World No.3 retailer Tesco Plc was hit by a drop in underlying sales in Britain for the fourth quarter in a row as cash-strapped shoppers crimped spending on non-essentials and price cuts ate into revenue in its core home market.
Chief Executive Philip Clarke said on Thursday UK consumers faced severe financial pain: The UK economy is fragile, unemployment's at a 15-year peak, under-employment's rocketing, so we're facing into tough times, he said.
British retailers are nervous about consumer spending running into the key Christmas trading period following a string of profit warnings from companies such as French Connection and Game and weak industry data for November.
On Wednesday outdoor goods retailer Blacks Leisure put itself up for sale and on Thursday shoe shop group Barratts collapsed into administration.
European store groups are struggling as shoppers' disposable incomes are squeezed by rising prices, muted wages growth and government austerity measures, and as they worry the euro zone debt crisis will plunge the region back into recession.
On Tuesday Metro, the world's No. 4 retailer, issued a profit warning, saying festive trading had started slowly.
We're all prepared for it (Christmas) and there's a lot to play for, Tesco's Clarke told reporters.
Tesco, which takes about one in every 10 pounds spent in British shops, said sales at British stores open more than a year, excluding fuel and VAT sales tax, were down 0.9 percent in the 13 weeks to November 26, its financial third quarter.
That compares with analysts forecasts in a range of minus 1.0 percent to plus 0.5 percent following a drop of 0.9 percent in the second quarter.
It also compares with increases reported by rivals Asda, J Sainsbury and Wm Morrison, albeit for different trading periods.
Tesco said its outlook for the 2011/12 year was unchanged.
The firm, which trails France's Carrefour and U.S. leader Wal-Mart by annual sales, makes around two thirds of its sales revenue and three quarters of its profit in Britain.
The group has suffered in the economic downturn more than its main British supermarket rivals, in part because it sells more discretionary non-food goods where shoppers have been cutting back most.
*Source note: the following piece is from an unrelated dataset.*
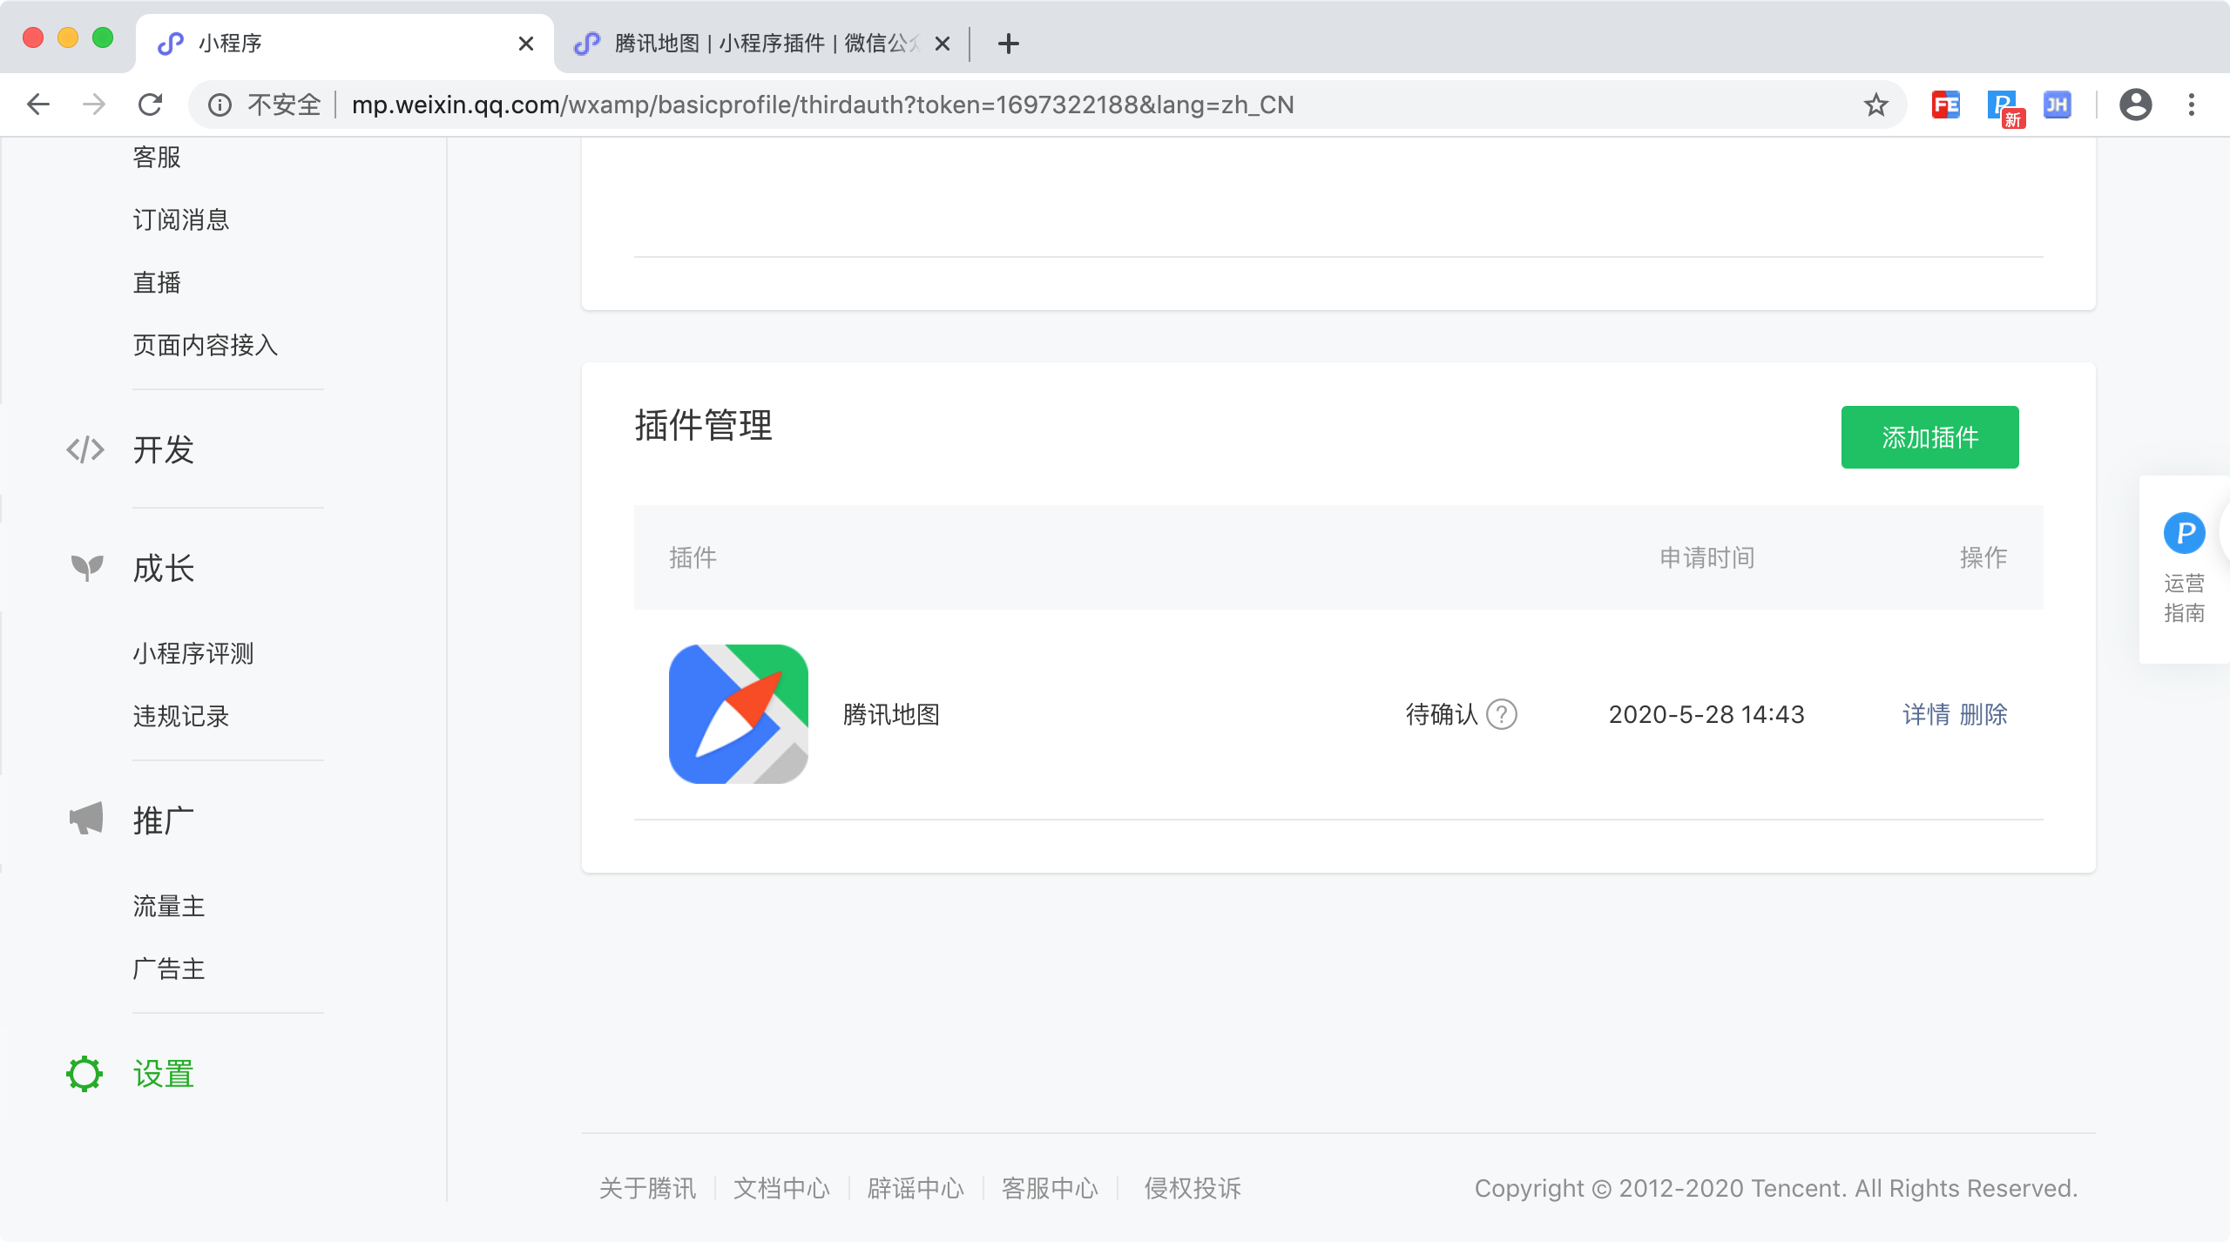2230x1242 pixels.
Task: Click the 待确认 question mark help icon
Action: pyautogui.click(x=1501, y=714)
Tesco hit back in September, cutting prices in a 500-million-pound investment. It then reduced prices again in November to lure in Christmas shoppers -- a medium term strategy it has coined self imposed deflation.
Clarke said food and grocery sales volumes were up by nearly 1 percentage point quarter on quarter.
We created deflation in our food and grocery categories but we've got volume improvement ... The Big Price Drop's having the effect we wanted it to, he said. We never expected to see it absolutely immediately in the top line.
Finance director Laurie McIlwee said the price cuts contributed over 1 percent of deflation in the quarter.
We've created quite a chain reaction in the industry, McIlwee said, noting that official UK prices data for October had shown UK supermarkets had helped to pull back food inflation.
Tesco shares, which have underperformed the STOXX Europe 600 retail index by about 4 percent this year, initially fell but had recovered to be flat at 396.9p at 12:57 p.m., underperforming a FTSE 100 index up 0.25 percent. Analysts said consumers' response to the price cuts had been muted.
We were hoping to see more of an improvement in momentum following the introduction of the new pricing strategy, said Espirito Santo analyst Caroline Gulliver.
Market research group Kantar Worldpanel said on Tuesday Tesco had lost market share to rivals.
Tesco noted continued weak demand in the more discretionary areas of general merchandise, clothing and electricals.
McIlwee said third quarter like-for-like sales in this category were still negative but had improved quite a bit and were better than the 5 percent fall in the second quarter.
Third-quarter group sales including fuel rose 7.2 percent, broadly in line with analysts' expectations.
The international business excluding fuel and on a like-for-like basis was up 1.1 percent.
Underlying sales growth in Asia slowed to 0.8 percent, held back by disruption in Thailand caused by flooding and the warmest November for 75 years in northern Asia.
Like-for-like sales were up 0.9 percent in continental Europe and up 11.9 percent in the United States where the firm's Fresh & Easy business is gaining momentum.
Clarke said he was disappointed India had suspended plans to open its $450 billion (286.2 billion pounds) a year supermarket sector to foreign firms. We think it's a lost opportunity, he said.